> _TASK DIRECTIONS_: The full set of lines below has to be written out again exactly.

----- RECORD EXTRACTS

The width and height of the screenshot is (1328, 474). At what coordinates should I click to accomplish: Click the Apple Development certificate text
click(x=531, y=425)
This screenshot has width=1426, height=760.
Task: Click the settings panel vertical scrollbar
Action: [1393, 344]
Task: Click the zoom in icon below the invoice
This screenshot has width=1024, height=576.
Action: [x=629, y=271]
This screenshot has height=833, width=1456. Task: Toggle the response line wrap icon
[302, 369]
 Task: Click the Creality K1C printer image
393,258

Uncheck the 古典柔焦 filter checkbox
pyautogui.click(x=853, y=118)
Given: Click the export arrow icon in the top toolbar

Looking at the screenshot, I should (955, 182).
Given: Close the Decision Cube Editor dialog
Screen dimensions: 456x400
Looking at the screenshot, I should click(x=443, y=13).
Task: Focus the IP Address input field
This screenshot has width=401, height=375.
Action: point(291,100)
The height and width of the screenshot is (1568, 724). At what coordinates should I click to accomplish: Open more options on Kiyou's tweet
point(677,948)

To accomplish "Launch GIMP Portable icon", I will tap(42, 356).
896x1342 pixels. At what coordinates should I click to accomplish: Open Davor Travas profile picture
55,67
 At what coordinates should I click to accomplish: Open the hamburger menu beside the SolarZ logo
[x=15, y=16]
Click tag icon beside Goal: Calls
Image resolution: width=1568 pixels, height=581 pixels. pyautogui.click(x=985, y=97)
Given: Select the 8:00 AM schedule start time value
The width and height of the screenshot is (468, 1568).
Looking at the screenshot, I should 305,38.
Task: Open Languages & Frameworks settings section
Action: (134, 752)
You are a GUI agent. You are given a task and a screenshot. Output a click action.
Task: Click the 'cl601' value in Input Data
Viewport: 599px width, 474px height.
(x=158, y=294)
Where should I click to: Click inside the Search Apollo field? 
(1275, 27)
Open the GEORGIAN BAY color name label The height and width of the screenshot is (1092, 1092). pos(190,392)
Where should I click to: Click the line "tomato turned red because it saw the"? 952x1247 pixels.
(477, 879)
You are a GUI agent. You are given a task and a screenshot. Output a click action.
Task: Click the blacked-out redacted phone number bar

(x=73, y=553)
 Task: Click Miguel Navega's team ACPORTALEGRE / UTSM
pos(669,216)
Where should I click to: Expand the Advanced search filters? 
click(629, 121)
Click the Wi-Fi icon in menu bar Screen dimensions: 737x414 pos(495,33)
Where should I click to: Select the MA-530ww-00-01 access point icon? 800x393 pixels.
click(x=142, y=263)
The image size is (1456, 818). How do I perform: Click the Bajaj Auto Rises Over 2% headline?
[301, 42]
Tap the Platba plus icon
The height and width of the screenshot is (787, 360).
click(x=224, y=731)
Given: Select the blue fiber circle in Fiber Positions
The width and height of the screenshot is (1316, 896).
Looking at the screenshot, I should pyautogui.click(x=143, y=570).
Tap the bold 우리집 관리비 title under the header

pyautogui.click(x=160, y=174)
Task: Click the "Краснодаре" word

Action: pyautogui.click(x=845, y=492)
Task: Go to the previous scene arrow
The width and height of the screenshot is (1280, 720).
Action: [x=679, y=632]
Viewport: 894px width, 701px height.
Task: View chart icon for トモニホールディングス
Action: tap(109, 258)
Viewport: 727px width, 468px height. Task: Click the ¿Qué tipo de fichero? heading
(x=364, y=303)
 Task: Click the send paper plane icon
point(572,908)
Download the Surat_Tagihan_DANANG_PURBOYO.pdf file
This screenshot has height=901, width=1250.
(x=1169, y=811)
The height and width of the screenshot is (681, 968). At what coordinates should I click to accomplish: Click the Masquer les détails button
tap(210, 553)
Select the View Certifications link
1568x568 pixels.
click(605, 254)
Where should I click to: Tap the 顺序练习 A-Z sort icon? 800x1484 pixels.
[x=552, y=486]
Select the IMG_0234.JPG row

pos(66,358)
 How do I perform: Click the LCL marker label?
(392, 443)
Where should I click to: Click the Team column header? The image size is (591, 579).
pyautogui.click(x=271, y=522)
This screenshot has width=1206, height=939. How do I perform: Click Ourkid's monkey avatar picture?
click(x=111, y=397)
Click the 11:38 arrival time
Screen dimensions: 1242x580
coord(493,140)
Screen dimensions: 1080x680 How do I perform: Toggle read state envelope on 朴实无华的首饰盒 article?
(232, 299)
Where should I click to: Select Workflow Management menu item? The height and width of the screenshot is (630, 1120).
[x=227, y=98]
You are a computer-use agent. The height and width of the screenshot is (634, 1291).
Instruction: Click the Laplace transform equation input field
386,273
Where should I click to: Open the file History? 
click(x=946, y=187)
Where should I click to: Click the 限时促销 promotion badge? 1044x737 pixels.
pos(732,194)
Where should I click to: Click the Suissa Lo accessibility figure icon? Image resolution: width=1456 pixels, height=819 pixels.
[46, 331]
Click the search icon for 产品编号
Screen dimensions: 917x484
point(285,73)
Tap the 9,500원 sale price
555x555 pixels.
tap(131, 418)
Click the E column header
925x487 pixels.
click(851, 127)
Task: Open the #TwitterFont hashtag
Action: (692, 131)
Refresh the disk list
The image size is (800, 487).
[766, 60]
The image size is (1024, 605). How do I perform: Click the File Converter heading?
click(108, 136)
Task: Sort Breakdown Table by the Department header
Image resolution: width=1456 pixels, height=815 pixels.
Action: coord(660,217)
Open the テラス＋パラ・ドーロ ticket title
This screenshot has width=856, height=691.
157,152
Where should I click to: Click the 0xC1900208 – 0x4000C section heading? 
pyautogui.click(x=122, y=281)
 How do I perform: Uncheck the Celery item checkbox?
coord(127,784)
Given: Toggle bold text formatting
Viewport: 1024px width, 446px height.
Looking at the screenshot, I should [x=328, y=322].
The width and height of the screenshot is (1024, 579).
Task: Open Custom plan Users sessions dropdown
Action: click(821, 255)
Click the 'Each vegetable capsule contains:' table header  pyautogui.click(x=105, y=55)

----------

> _ANSWER_:
The width and height of the screenshot is (1328, 474). At what coordinates should I click to accomplish: Click the Apple Development certificate text
click(x=531, y=425)
This screenshot has width=1426, height=760.
Task: Click the settings panel vertical scrollbar
Action: [1393, 344]
Task: Click the zoom in icon below the invoice
This screenshot has width=1024, height=576.
Action: [x=629, y=271]
This screenshot has height=833, width=1456. Task: Toggle the response line wrap icon
[302, 369]
 Task: Click the Creality K1C printer image
393,258

Uncheck the 古典柔焦 filter checkbox
pyautogui.click(x=853, y=118)
Given: Click the export arrow icon in the top toolbar

Looking at the screenshot, I should (955, 182).
Given: Close the Decision Cube Editor dialog
Screen dimensions: 456x400
Looking at the screenshot, I should click(x=443, y=13).
Task: Focus the IP Address input field
This screenshot has width=401, height=375.
Action: point(291,100)
The height and width of the screenshot is (1568, 724). At what coordinates should I click to accomplish: Open more options on Kiyou's tweet
point(677,948)

To accomplish "Launch GIMP Portable icon", I will tap(42, 356).
896x1342 pixels. At what coordinates should I click to accomplish: Open Davor Travas profile picture
55,67
 At what coordinates should I click to accomplish: Open the hamburger menu beside the SolarZ logo
[x=15, y=16]
Click tag icon beside Goal: Calls
Image resolution: width=1568 pixels, height=581 pixels. pyautogui.click(x=985, y=97)
Given: Select the 8:00 AM schedule start time value
The width and height of the screenshot is (468, 1568).
Looking at the screenshot, I should 305,38.
Task: Open Languages & Frameworks settings section
Action: (134, 752)
You are a GUI agent. You are given a task and a screenshot. Output a click action.
Task: Click the 'cl601' value in Input Data
Viewport: 599px width, 474px height.
(x=158, y=294)
Where should I click to: Click inside the Search Apollo field? 
(1275, 27)
Open the GEORGIAN BAY color name label The height and width of the screenshot is (1092, 1092). pos(190,392)
Where should I click to: Click the line "tomato turned red because it saw the"? 952x1247 pixels.
(477, 879)
You are a GUI agent. You are given a task and a screenshot. Output a click action.
Task: Click the blacked-out redacted phone number bar

(x=73, y=553)
 Task: Click Miguel Navega's team ACPORTALEGRE / UTSM
pos(669,216)
Where should I click to: Expand the Advanced search filters? 
click(629, 121)
Click the Wi-Fi icon in menu bar Screen dimensions: 737x414 pos(495,33)
Where should I click to: Select the MA-530ww-00-01 access point icon? 800x393 pixels.
click(x=142, y=263)
The image size is (1456, 818). How do I perform: Click the Bajaj Auto Rises Over 2% headline?
[301, 42]
Tap the Platba plus icon
The height and width of the screenshot is (787, 360).
click(x=224, y=731)
Given: Select the blue fiber circle in Fiber Positions
The width and height of the screenshot is (1316, 896).
Looking at the screenshot, I should pyautogui.click(x=143, y=570).
Tap the bold 우리집 관리비 title under the header

pyautogui.click(x=160, y=174)
Task: Click the "Краснодаре" word

Action: pyautogui.click(x=845, y=492)
Task: Go to the previous scene arrow
The width and height of the screenshot is (1280, 720).
Action: [x=679, y=632]
Viewport: 894px width, 701px height.
Task: View chart icon for トモニホールディングス
Action: tap(109, 258)
Viewport: 727px width, 468px height. Task: Click the ¿Qué tipo de fichero? heading
(x=364, y=303)
 Task: Click the send paper plane icon
point(572,908)
Download the Surat_Tagihan_DANANG_PURBOYO.pdf file
This screenshot has height=901, width=1250.
(x=1169, y=811)
The height and width of the screenshot is (681, 968). At what coordinates should I click to accomplish: Click the Masquer les détails button
tap(210, 553)
Select the View Certifications link
1568x568 pixels.
click(605, 254)
Where should I click to: Tap the 顺序练习 A-Z sort icon? 800x1484 pixels.
[x=552, y=486]
Select the IMG_0234.JPG row

pos(66,358)
 How do I perform: Click the LCL marker label?
(392, 443)
Where should I click to: Click the Team column header? The image size is (591, 579).
pyautogui.click(x=271, y=522)
This screenshot has width=1206, height=939. How do I perform: Click Ourkid's monkey avatar picture?
click(x=111, y=397)
Click the 11:38 arrival time
Screen dimensions: 1242x580
coord(493,140)
Screen dimensions: 1080x680 How do I perform: Toggle read state envelope on 朴实无华的首饰盒 article?
(232, 299)
Where should I click to: Select Workflow Management menu item? The height and width of the screenshot is (630, 1120).
[x=227, y=98]
You are a computer-use agent. The height and width of the screenshot is (634, 1291).
Instruction: Click the Laplace transform equation input field
386,273
Where should I click to: Open the file History? 
click(x=946, y=187)
Where should I click to: Click the 限时促销 promotion badge? 1044x737 pixels.
pos(732,194)
Where should I click to: Click the Suissa Lo accessibility figure icon? Image resolution: width=1456 pixels, height=819 pixels.
[46, 331]
Click the search icon for 产品编号
Screen dimensions: 917x484
point(285,73)
Tap the 9,500원 sale price
555x555 pixels.
tap(131, 418)
Click the E column header
925x487 pixels.
click(851, 127)
Task: Open the #TwitterFont hashtag
Action: (692, 131)
Refresh the disk list
The image size is (800, 487).
[766, 60]
The image size is (1024, 605). How do I perform: Click the File Converter heading?
click(108, 136)
Task: Sort Breakdown Table by the Department header
Image resolution: width=1456 pixels, height=815 pixels.
Action: coord(660,217)
Open the テラス＋パラ・ドーロ ticket title
This screenshot has width=856, height=691.
157,152
Where should I click to: Click the 0xC1900208 – 0x4000C section heading? 
pyautogui.click(x=122, y=281)
 How do I perform: Uncheck the Celery item checkbox?
coord(127,784)
Given: Toggle bold text formatting
Viewport: 1024px width, 446px height.
Looking at the screenshot, I should [x=328, y=322].
The width and height of the screenshot is (1024, 579).
Task: Open Custom plan Users sessions dropdown
Action: click(821, 255)
Click the 'Each vegetable capsule contains:' table header  pyautogui.click(x=105, y=55)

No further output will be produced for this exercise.